Общество как бы оберегает своих скоморохов и инакомыслящих, хотя, казалось бы, должно было растерзать их после всех художеств, которыми они украсили эпоху своего могущества.
Наш консерватизм позволяет нам удерживать границы нашей свободы на максимально обширном пространстве. Темы, связанные с сексуальными перверсиями, границами, за пределами которых мультикультурная комплементарность превращается в орудие уничтожения культуры, не табуированы, как на Западе.
Мы не позволили малым группам установить в России собственную диктатуру, когда свобода понимается как право девиантного меньшинства. Все запретные на Западе вопросы у нас легко можно обсуждать, и не обязательно высказываемая вашим собеседником точка зрения будет совпадать с вашей.
За последние годы мы все более укореняемся в демократии, они все в большей степени забывают, что это такое, каменея в новых, изобретенных не так давно формах тирании — тирании плоти, хотений, искаженной человеческой природы.
Если так пойдет и дальше, то школу демократии для государств и народов этой планеты придется открывать именно России, чтобы вернуть разум заблудившимся во мраке.
Китай, возможно, научит планету рациональным методам хозяйствования, ну а мы — свободе.
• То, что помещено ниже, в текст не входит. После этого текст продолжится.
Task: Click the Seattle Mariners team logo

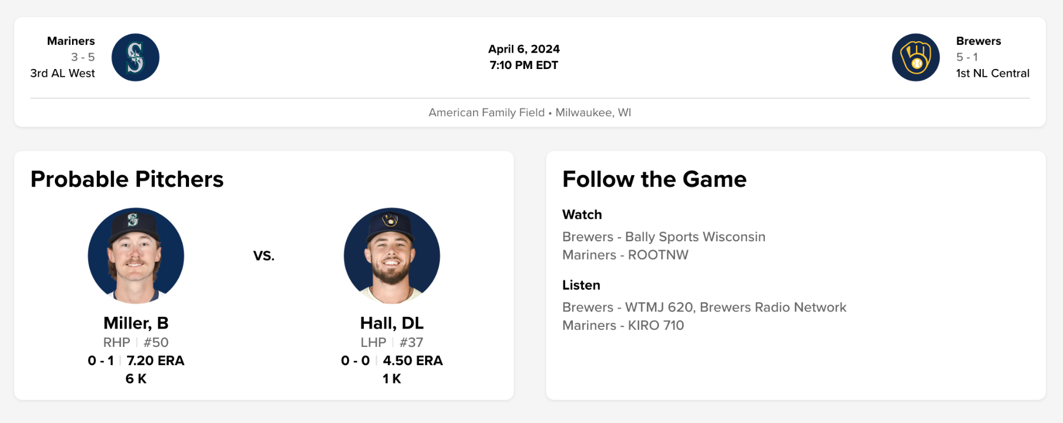Action: [135, 57]

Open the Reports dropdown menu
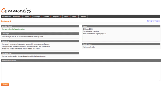(x=57, y=16)
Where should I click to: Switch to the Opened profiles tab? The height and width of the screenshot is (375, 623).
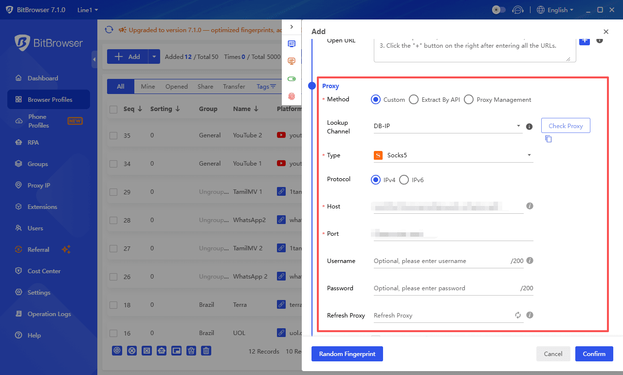pyautogui.click(x=176, y=86)
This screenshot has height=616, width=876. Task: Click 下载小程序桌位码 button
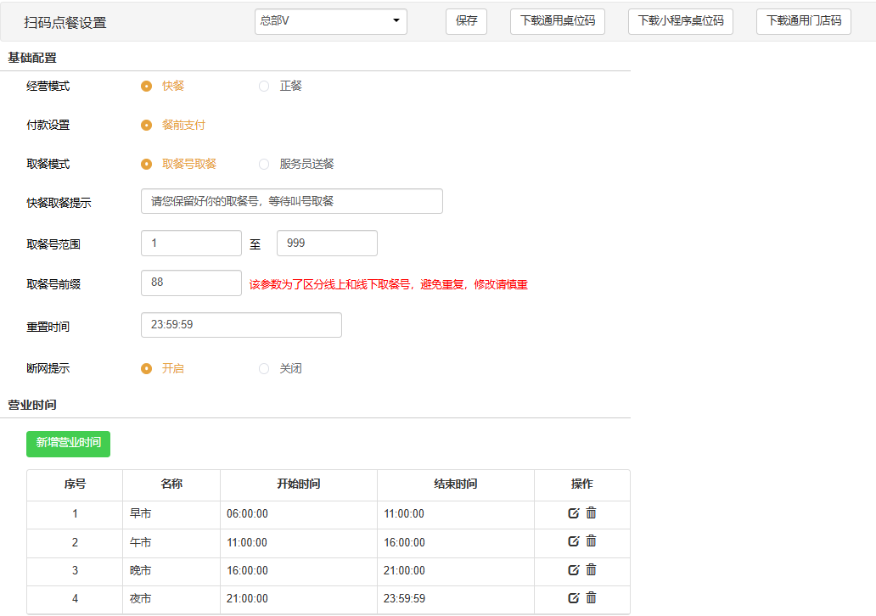point(680,21)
Это и будет ответ на вопрос, следовало ли нам когда-то пойти по так называемому китайскому пути.
Реформаторы 90-х обманули сами себя
Идеологи и инициаторы реформ, спускаясь с трибуны, попадали в объятья сторонников. Физический контакт с обычным человеком вызывал у революционеров ужас и отчаяние. Дело здесь отнюдь не только в русофобии и презрении к черни.
Недавно один российский журналист заметил, что птенцам Гайдарова гнезда очень сложно было общаться на митингах с простым людом, несмотря на то что это была поддерживающая их публика, настроенная дружественно.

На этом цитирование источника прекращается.